Demographer Gary Gates of the Williams Institute on Sexual Orientation Law and Public Policy at the University of California-Los Angeles estimated that gays and lesbians represent about 1.7 percent of the adult U.S. population.
The percentage was derived from studies that asked participants about their sexual orientation, and it was based on the number of people who identify as gay or lesbian, not the number who have engaged in same-sex activity.
The estimate of people who have engaged or experimented in same-sex activity – heterosexuals, homosexuals and bisexuals – is about 19 million people or 8.2 percent of the population, according to Gates’ paper, “How many people are lesbian, gay, bisexual and transgender?”
The researcher put the estimate of the bisexual population at about 4 million people or 1.8 percent of the adult population and, citing other studies, estimated the transgender population at 700,000 people or .3 percent of the adult population.
The population estimate for the LGBT community in the United States, then, is 8,700,000 people.
“That’s equivalent to the population of New Jersey,” Gates observed, while noting that the number of adults who have engaged in same-sex activity is about the same as the population of Texas.
Other findings in Gates’ study:
There are slightly more adults who identify as bisexual than as lesbian or gay.
Women are more likely to identify as bisexual than men.
Nearly 25.6 million people, or 11 percent of the adult population, acknowledge some same-sex sexual attraction.
For decades, pioneering sex researcher Alfred Kinsey’s assessment that one in 10 men are “more or less exclusively homosexual” guided population estimates for the community.
The population estimate, in more recent years using other research methods, has fluctuated: two in 10, three in 10, five in 10. But the numbers always have been subject to dispute, especially by pro-gay and anti-gay forces with political agendas.

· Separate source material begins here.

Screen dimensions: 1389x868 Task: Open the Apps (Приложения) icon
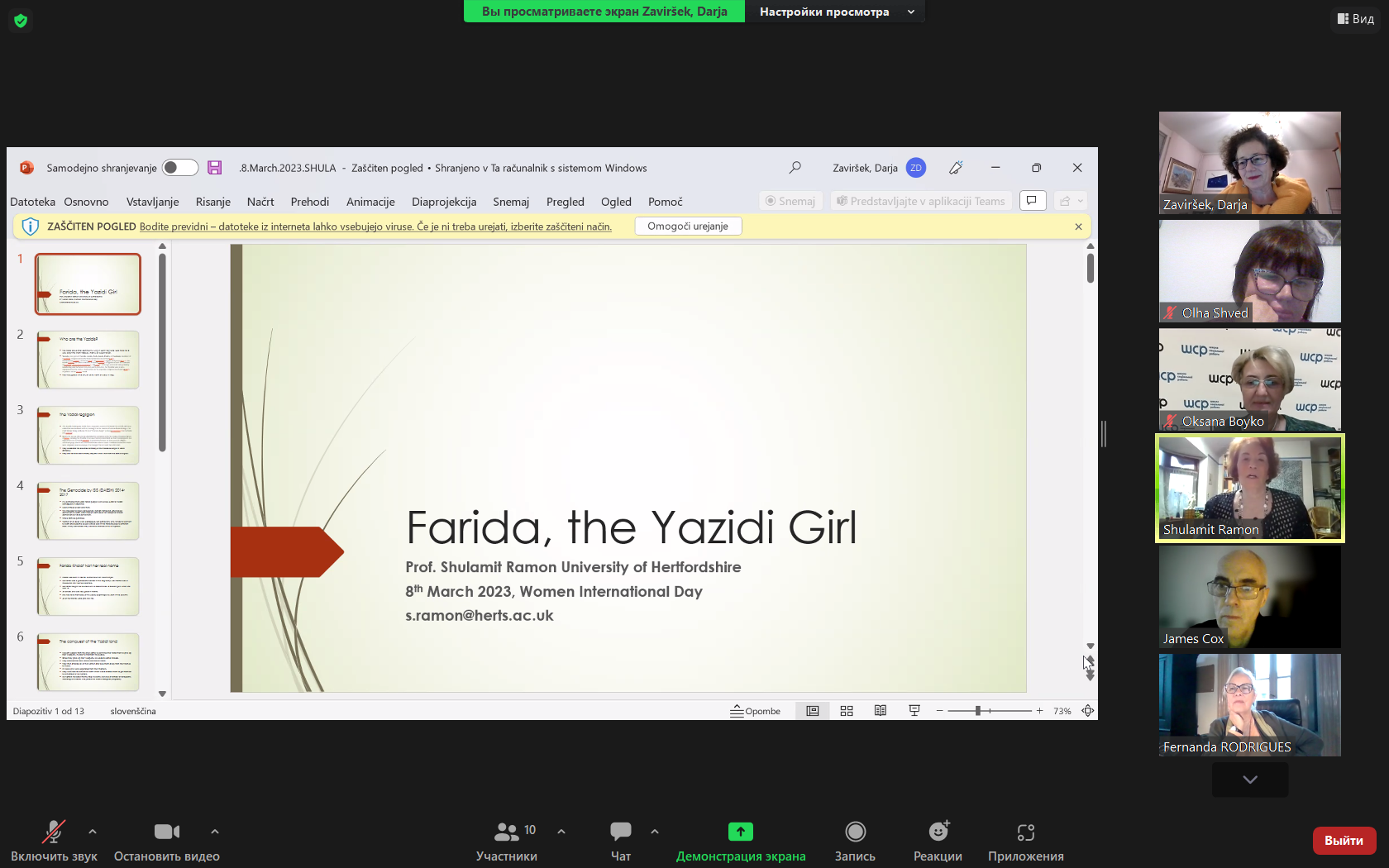1025,832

“Lots of Americans have no idea how many people are gay or lesbian,” said Gates, in a statement issued along with his study. “A 2002 Gallup poll suggested that one in six Americans had no estimate, and those who did have an opinion put the figure at a whopping 20 percent.”
Gates, in discussing his findings, emphasized the need for more research and more pointed surveys. His eight-page paper drew conclusions about the LGBT population, but much of the writing was devoted to “challenges in measuring the LGBT community.”
“Assumptions about people are flimsy; numbers are solid,” Gates said. “The reality of our political system is that you don’t really count unless you are counted. So it’s time to stop believing an old estimate and making an accurate count.”
Later in its cycle of reporting results from the 2010 census, the U.S. Census Bureau will release population numbers for households with same-sex couples. Such statistics, gay rights advocates have stressed, can be informational but tend to under-estimate the population.
The bureau is still considering whether to ask about sexual orientation in its ongoing American Community Survey, which provides an in-depth look at many aspects of the American population.